Task details. Below are records; copy every line among them that contains the word "screenshot".

Material for this task.
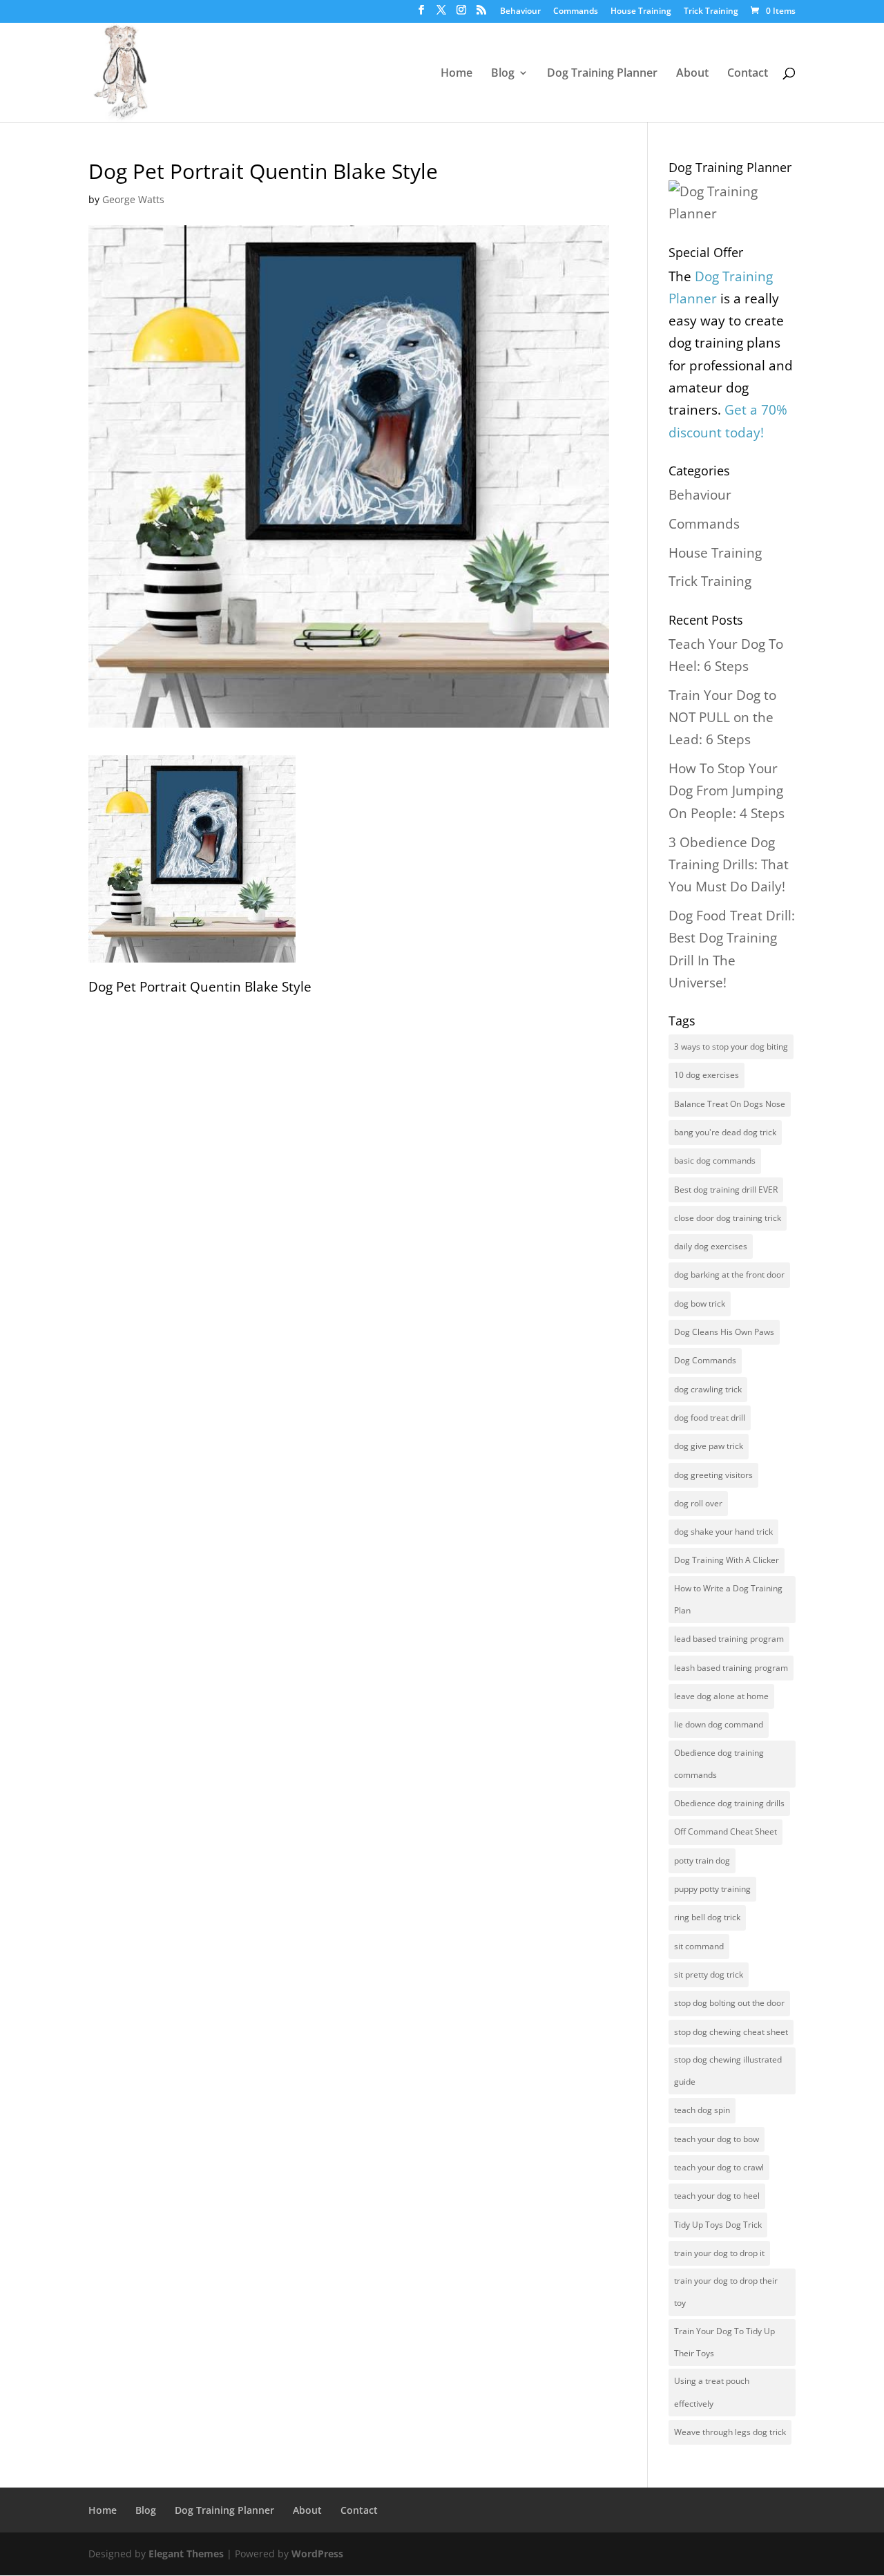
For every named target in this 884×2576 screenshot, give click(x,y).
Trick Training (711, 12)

==

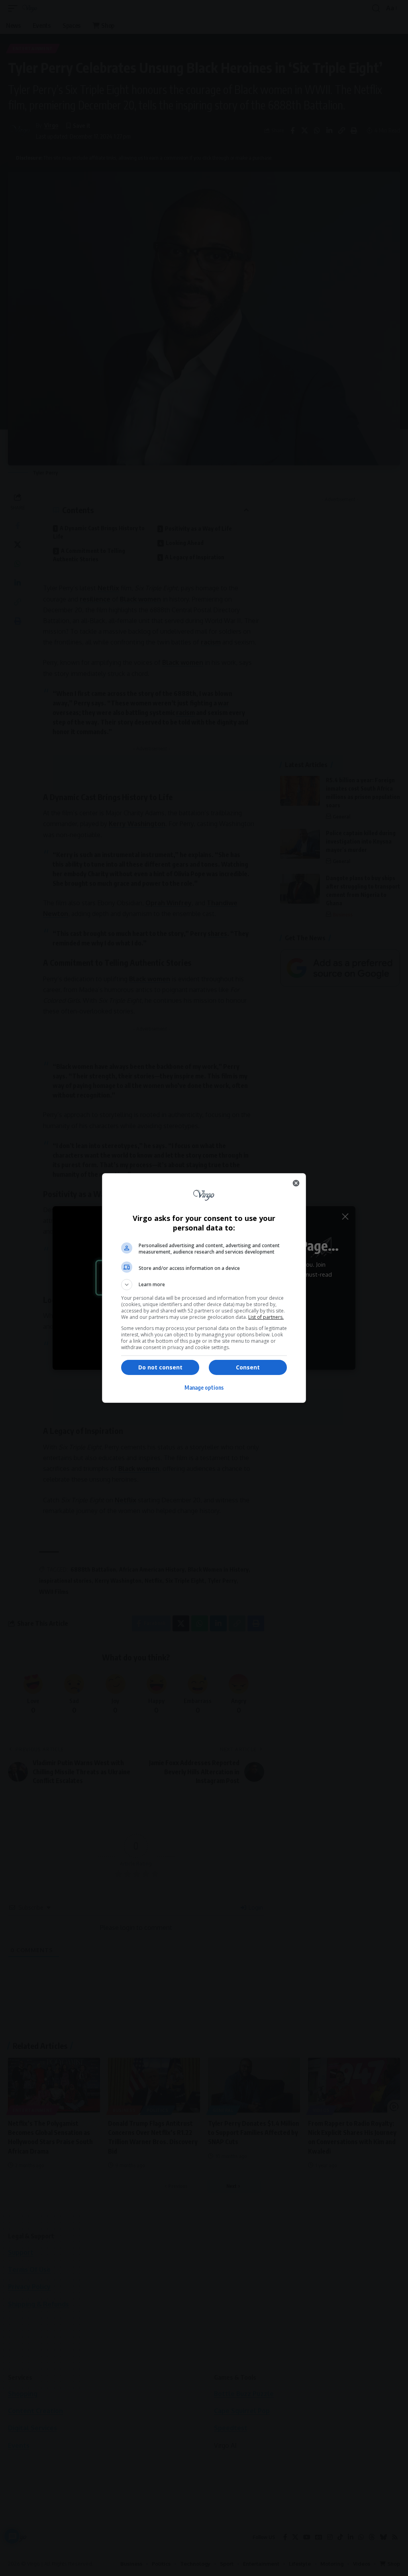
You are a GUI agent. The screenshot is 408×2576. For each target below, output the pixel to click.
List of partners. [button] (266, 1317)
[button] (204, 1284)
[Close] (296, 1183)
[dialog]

Solution to the problem.
For every named target in this 884×2576 screenshot, give click(x,y).
You are a GUI agent. The screenshot is 408×2576. For each target below, output the pixel to click.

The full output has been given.